--- Written request ---
Convert the records into a JSON list of strings with one string per line. Start at the line containing "Click the 95th percentile of FID link", stop after the line containing "Action: tap(1070, 492)", and leave out any blank lines.

--- Provided records ---
______

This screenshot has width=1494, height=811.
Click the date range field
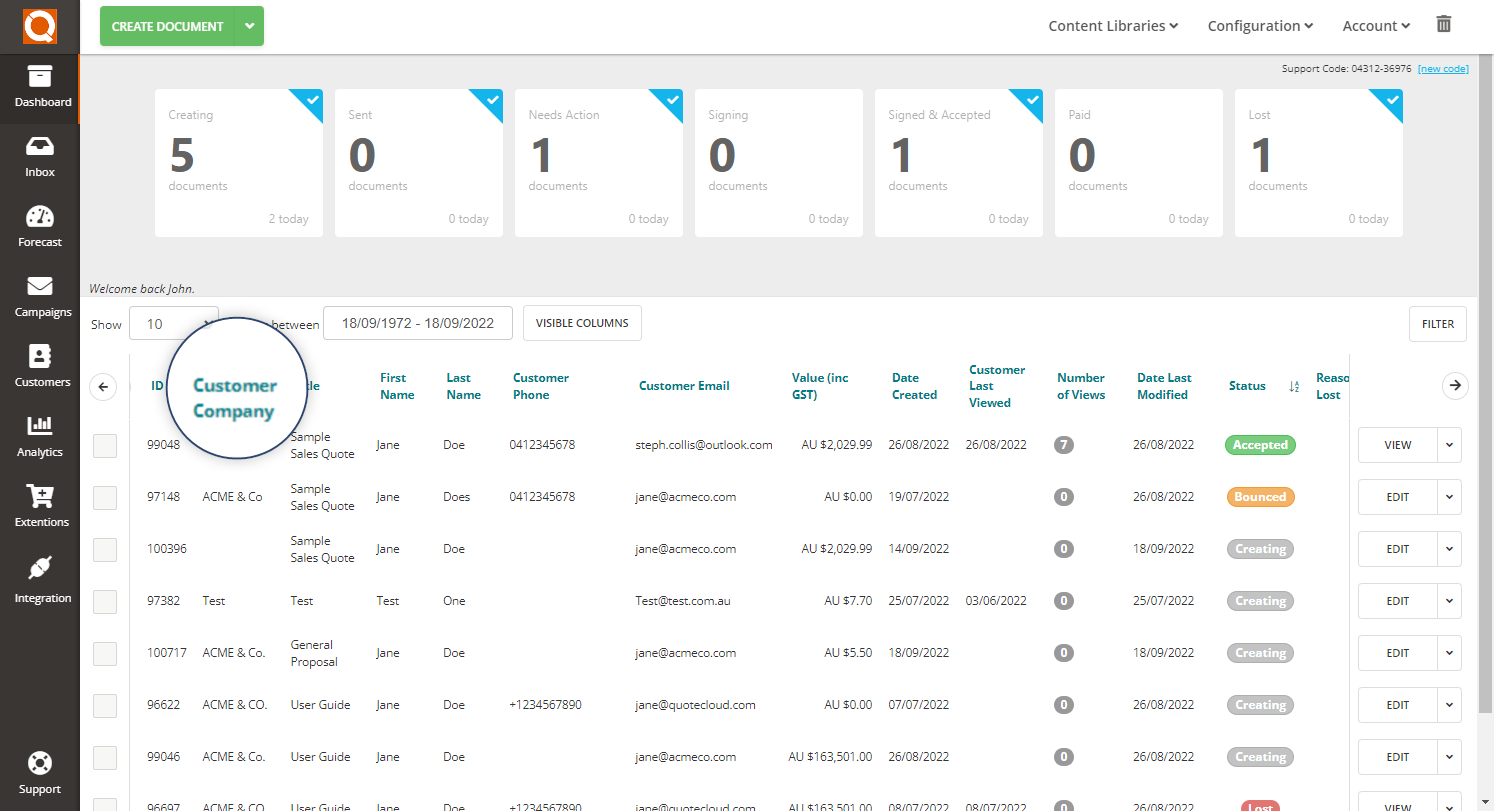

______

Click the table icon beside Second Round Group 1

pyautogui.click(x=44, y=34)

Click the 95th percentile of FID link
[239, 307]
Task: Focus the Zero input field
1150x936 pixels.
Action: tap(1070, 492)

______

--- Full answer ---
[
  "Click the 95th percentile of FID link",
  "[239, 307]",
  "Task: Focus the Zero input field",
  "1150x936 pixels.",
  "Action: tap(1070, 492)"
]